A framework for parameterization of a geomorphic, process-based model for soil thickness prediction

Spatial distribution of soil thickness plays a critical role in upland hydrologic response as it decides the water storage and flow path. The physically, process-based approaches sought by Hydrologist and geomorphologists for soil thickness predictions, however, rely on model parameter determination, which is limited at specific areas by using expensive and time consuming laboratory works (e.g., cosmogenic radionuclide measurement). So it is essential to develop a framework for parameterization of the geomorphic, process-based model on the basis of measured soil information. In this study, based on two local steady assumptions (i.e., local steady-state for ridge area and local steady-state for sideslope area), a framework for model parameterization has been derived for two models, i.e., the linear, slope-dependent model and the nonlinear depth- and slope-dependent model. In both of the assumptions, the same set of parameters (i.e, characteristic decay depth and the ratio of diffusion coefficient and soil production rate for bare bedrock) can be determined.
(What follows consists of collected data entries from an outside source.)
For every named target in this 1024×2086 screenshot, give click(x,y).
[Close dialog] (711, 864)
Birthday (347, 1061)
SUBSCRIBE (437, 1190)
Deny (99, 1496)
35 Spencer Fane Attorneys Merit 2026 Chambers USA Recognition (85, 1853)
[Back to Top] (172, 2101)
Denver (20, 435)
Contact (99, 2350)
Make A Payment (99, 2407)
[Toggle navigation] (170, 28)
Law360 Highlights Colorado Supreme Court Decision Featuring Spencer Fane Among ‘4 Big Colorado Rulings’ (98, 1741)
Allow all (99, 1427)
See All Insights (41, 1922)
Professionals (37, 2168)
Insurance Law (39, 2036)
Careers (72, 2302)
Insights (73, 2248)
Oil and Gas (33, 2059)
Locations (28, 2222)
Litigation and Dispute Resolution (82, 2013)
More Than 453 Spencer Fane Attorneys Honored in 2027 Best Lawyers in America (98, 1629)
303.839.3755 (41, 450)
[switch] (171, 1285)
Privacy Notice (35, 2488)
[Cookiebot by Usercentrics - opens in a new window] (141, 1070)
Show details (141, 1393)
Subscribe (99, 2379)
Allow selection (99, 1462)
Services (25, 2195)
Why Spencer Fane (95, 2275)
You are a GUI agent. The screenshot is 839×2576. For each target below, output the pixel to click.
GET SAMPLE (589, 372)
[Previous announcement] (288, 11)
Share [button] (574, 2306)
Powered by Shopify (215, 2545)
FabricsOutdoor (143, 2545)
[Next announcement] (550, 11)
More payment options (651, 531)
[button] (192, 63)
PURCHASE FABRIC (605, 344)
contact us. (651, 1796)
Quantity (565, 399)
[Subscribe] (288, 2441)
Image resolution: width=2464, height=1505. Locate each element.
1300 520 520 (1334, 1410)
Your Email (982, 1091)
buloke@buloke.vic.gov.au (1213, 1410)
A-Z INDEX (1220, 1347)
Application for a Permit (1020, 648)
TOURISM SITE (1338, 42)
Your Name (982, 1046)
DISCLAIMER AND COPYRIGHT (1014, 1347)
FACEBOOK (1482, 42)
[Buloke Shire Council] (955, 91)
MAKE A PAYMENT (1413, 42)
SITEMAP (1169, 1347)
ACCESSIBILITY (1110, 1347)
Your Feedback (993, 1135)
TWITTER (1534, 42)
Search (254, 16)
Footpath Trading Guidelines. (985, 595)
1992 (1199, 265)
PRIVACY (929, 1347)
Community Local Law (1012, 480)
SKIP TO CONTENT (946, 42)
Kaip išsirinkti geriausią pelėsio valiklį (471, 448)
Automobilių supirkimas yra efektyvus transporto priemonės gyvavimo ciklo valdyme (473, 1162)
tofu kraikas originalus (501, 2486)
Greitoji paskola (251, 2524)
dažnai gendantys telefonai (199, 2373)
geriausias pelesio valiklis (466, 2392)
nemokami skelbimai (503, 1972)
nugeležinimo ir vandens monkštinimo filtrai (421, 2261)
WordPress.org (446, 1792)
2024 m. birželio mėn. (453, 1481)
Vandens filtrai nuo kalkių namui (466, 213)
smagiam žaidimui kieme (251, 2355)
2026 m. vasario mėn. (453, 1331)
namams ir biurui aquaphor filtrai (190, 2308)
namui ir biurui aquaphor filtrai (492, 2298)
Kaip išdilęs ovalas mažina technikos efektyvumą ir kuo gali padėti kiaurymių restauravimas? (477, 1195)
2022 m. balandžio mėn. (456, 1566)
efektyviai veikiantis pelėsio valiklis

Under a specified value of the ratio, the optimal results of the two models can converge to the same point without regards of the individual value of diffusion coefficient and soil production rate. Furthermore, for the linear model, a power function between the optimal simulation time and the diffusion coefficient was found and then an analytical expression was derived for determine the optimal simulation time, which matches the optimal time through model calibrations well. As to the nonlinear model, we found that the simulation results can be significantly impacted by the lower limit of ridge width under the local steady-state for sideslope area. The theoretical framework is used to predict the spatial distribution of soil thickness in a headwater hillslope, the 0.31 ha H1 in Hemuqiao catchment in eastern China. Field observations and model simulations indicate that two models can achieve comparative results under the framework through appropriate derivations of parameters. The framework suggested in this study provides an applicable approach for parameterizing the geomorphic, process-based model for soil thickness predictions.